- _EXERCISE DIRECTIONS_: Copy every one of the records below verbatim, line by line, changing nothing.

- _RECORD LIST_:
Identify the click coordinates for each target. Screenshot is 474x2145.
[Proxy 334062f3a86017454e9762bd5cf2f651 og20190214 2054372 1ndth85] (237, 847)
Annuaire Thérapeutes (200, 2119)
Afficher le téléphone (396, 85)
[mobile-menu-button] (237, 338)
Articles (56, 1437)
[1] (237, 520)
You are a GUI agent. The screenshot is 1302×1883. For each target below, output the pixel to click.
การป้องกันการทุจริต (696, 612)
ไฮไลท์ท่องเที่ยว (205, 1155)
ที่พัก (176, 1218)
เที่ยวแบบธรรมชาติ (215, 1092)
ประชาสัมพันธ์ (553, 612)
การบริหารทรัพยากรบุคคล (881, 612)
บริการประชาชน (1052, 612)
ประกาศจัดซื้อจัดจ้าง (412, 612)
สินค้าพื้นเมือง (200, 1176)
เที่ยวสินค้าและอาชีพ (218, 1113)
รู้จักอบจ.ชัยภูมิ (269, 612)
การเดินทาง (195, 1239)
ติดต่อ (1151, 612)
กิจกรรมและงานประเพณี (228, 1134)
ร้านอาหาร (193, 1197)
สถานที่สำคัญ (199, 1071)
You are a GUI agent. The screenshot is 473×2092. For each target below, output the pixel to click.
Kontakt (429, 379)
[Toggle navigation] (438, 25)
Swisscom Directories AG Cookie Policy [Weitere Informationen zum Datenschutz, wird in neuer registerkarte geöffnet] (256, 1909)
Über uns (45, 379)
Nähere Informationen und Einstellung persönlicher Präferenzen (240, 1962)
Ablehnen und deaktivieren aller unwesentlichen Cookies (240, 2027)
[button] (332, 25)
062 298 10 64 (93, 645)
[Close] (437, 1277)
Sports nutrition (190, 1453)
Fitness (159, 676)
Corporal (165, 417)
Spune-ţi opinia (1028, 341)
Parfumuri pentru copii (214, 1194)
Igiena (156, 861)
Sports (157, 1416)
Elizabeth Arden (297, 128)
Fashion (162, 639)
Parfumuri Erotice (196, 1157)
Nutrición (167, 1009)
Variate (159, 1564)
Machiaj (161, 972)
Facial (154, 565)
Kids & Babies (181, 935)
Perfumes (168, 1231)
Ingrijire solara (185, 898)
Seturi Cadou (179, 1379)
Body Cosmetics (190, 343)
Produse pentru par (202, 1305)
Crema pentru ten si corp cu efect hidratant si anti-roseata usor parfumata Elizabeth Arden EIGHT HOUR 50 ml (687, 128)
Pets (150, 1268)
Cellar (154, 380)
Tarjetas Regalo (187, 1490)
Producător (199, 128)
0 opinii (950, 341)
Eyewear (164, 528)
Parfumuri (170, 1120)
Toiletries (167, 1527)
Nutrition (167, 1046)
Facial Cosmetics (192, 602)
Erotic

- _SOLVED EXERCISE_:
Identify the click coordinates for each target. Screenshot is 474x2145.
[Proxy 334062f3a86017454e9762bd5cf2f651 og20190214 2054372 1ndth85] (237, 847)
Annuaire Thérapeutes (200, 2119)
Afficher le téléphone (396, 85)
[mobile-menu-button] (237, 338)
Articles (56, 1437)
[1] (237, 520)
You are a GUI agent. The screenshot is 1302×1883. For each target below, output the pixel to click.
การป้องกันการทุจริต (696, 612)
ไฮไลท์ท่องเที่ยว (205, 1155)
ที่พัก (176, 1218)
เที่ยวแบบธรรมชาติ (215, 1092)
ประชาสัมพันธ์ (553, 612)
การบริหารทรัพยากรบุคคล (881, 612)
บริการประชาชน (1052, 612)
ประกาศจัดซื้อจัดจ้าง (412, 612)
สินค้าพื้นเมือง (200, 1176)
เที่ยวสินค้าและอาชีพ (218, 1113)
รู้จักอบจ.ชัยภูมิ (269, 612)
การเดินทาง (195, 1239)
ติดต่อ (1151, 612)
กิจกรรมและงานประเพณี (228, 1134)
ร้านอาหาร (193, 1197)
สถานที่สำคัญ (199, 1071)
You are a GUI agent. The screenshot is 473×2092. For each target below, output the pixel to click.
Kontakt (429, 379)
[Toggle navigation] (438, 25)
Swisscom Directories AG Cookie Policy [Weitere Informationen zum Datenschutz, wird in neuer registerkarte geöffnet] (256, 1909)
Über uns (45, 379)
Nähere Informationen und Einstellung persönlicher Präferenzen (240, 1962)
Ablehnen und deaktivieren aller unwesentlichen Cookies (240, 2027)
[button] (332, 25)
062 298 10 64 (93, 645)
[Close] (437, 1277)
Sports nutrition (190, 1453)
Fitness (159, 676)
Corporal (165, 417)
Spune-ţi opinia (1028, 341)
Parfumuri pentru copii (214, 1194)
Igiena (156, 861)
Sports (157, 1416)
Elizabeth Arden (297, 128)
Fashion (162, 639)
Parfumuri Erotice (196, 1157)
Nutrición (167, 1009)
Variate (159, 1564)
Machiaj (161, 972)
Facial (154, 565)
Kids & Babies (181, 935)
Perfumes (168, 1231)
Ingrijire solara (185, 898)
Seturi Cadou (179, 1379)
Body Cosmetics (190, 343)
Produse pentru par (202, 1305)
Crema pentru ten si corp cu efect hidratant si anti-roseata usor parfumata Elizabeth Arden EIGHT HOUR 50 ml (687, 128)
Pets (150, 1268)
Cellar (154, 380)
Tarjetas Regalo (187, 1490)
Producător (199, 128)
0 opinii (950, 341)
Eyewear (164, 528)
Parfumuri (170, 1120)
Toiletries (167, 1527)
Nutrition (167, 1046)
Facial Cosmetics (192, 602)
Erotic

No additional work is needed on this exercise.